Note that audit log files are usually rotated, so we have to run this command not long after starting the host agent.

In the log file, we see that the map_create syscall was denied. To allow the eBPF sensor to make this syscall we need to create an SELinux policy. For this we need the program audit2allow. On Red Hat systems this can be installed as follows:

yum install policycoreutils-python

With audit2allow, we can then create raw policy files based on the log entries:

grep ebpf /var/log/audit/audit.log | audit2allow -M instana_ebpf

The command above will create the following files:

ls -Al | grep instana_ebpf
-rw-r--r--. 1 root                    root                      886 31. Aug 18:31 instana_ebpf.pp
-rw-r--r--. 1 root                    root                      239 31. Aug 18:31 instana_ebpf.te

The raw policy file, called instana_ebpf.te, now contains an instruction to allow the denied syscall:

$ cat instana_ebpf.temodule instana_ebpf 1.0;require {
	type unconfined_service_t;
	class bpf map_create;
}#============= unconfined_service_t ==============#!!!! This avc is allowed in the current policy
allow unconfined_service_t self:bpf map_create;

This policy will allow any app of type unconfined (very generic) to make the map_create syscall.

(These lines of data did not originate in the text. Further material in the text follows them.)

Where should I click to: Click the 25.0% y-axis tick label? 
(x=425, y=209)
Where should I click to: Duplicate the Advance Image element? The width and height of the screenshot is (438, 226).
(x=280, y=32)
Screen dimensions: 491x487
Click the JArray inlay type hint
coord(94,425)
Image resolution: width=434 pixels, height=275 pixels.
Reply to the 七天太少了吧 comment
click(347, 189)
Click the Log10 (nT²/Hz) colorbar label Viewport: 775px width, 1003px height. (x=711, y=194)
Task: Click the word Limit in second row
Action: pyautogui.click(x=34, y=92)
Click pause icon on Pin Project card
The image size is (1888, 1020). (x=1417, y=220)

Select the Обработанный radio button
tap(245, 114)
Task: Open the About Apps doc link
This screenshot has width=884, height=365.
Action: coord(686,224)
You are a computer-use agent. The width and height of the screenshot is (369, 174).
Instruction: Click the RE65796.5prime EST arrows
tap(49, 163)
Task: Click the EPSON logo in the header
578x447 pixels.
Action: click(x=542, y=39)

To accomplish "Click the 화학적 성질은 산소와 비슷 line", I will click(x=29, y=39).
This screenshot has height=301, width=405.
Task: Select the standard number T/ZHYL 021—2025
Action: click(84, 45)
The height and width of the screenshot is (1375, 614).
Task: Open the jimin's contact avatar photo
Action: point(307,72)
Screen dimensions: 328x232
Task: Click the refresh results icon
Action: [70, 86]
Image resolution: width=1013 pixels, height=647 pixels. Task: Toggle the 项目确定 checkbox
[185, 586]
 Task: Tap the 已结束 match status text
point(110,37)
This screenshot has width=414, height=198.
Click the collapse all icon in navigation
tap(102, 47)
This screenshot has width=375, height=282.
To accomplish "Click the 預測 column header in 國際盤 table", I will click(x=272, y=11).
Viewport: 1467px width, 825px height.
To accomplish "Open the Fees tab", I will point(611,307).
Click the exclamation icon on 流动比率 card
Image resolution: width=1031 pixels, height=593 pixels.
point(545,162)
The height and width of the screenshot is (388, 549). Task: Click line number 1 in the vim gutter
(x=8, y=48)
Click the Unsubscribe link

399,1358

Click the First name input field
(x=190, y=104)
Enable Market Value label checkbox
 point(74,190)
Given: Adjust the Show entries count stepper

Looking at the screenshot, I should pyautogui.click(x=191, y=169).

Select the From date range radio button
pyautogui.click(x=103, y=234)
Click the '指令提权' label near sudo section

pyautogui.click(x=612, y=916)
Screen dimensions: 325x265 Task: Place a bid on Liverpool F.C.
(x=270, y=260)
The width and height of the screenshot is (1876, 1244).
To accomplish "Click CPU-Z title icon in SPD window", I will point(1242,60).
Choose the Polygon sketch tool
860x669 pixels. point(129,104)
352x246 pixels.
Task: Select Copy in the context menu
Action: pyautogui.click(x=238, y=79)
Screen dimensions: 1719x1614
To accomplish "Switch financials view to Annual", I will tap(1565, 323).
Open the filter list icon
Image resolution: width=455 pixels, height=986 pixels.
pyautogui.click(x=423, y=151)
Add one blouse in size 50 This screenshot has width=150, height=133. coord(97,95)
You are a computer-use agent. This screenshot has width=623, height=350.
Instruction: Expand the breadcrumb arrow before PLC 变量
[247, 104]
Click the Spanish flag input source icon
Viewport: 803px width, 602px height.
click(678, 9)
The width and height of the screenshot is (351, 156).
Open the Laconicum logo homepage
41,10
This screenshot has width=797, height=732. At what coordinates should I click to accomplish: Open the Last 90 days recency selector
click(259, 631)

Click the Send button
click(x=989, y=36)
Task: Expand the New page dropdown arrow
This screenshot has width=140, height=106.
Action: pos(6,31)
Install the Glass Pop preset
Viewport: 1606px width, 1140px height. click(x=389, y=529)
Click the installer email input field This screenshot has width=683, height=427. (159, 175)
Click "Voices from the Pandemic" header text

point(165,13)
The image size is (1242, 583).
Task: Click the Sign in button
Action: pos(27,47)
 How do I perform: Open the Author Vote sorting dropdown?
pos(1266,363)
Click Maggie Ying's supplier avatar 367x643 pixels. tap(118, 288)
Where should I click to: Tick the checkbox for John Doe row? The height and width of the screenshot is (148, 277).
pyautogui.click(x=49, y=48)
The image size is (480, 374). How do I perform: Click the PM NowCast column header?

Additionally, the eBPF sensor needs a few more syscalls. We have to edit the instana_ebpf.te file so it looks like this:

$ cat instana_ebpf.te module instana_ebpf 1.0;require {
	type unconfined_service_t;
	class bpf { map_create map_read map_write prog_load prog_run };
}#============= unconfined_service_t ==============#!!!! This avc is allowed in the current policy
allow unconfined_service_t self:bpf { map_create map_read map_write prog_load prog_run };

This file then must be re-written to a binary format as the instana_ebpf.mod file:

$ checkmodule -M -m -o instana_ebpf.mod instana_ebpf.te
checkmodule:  loading policy configuration from instana_ebpf.te
checkmodule:  policy configuration loaded
checkmodule:  writing binary representation (version 19) to instana_ebpf.mod

The instana_ebpf.mod file must be repackaged as a loadable module:

semodule_package -o instana_ebpf.pp -m instana_ebpf.mod

And finally we can apply the policy package:

semodule -i instana_ebpf.pp

Any unconfined process, such as the host agent, can now make those syscalls.